_Work instructions_:
Reproduce the closing part of the entries exactly: the line with "Task: Switch to Access Reviews in the sidebar" and all lines after it, ending with the last line, and nothing else.

_Material for this exercise_:
---------------
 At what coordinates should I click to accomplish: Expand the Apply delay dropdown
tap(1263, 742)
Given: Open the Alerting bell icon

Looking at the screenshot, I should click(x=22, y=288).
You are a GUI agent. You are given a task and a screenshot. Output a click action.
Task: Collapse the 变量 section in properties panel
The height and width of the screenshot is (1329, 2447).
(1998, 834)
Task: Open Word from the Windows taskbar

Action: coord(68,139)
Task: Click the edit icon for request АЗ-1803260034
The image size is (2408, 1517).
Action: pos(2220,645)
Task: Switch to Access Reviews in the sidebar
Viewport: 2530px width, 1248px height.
---------------
_Task response_:
Task: Switch to Access Reviews in the sidebar
Viewport: 2530px width, 1248px height.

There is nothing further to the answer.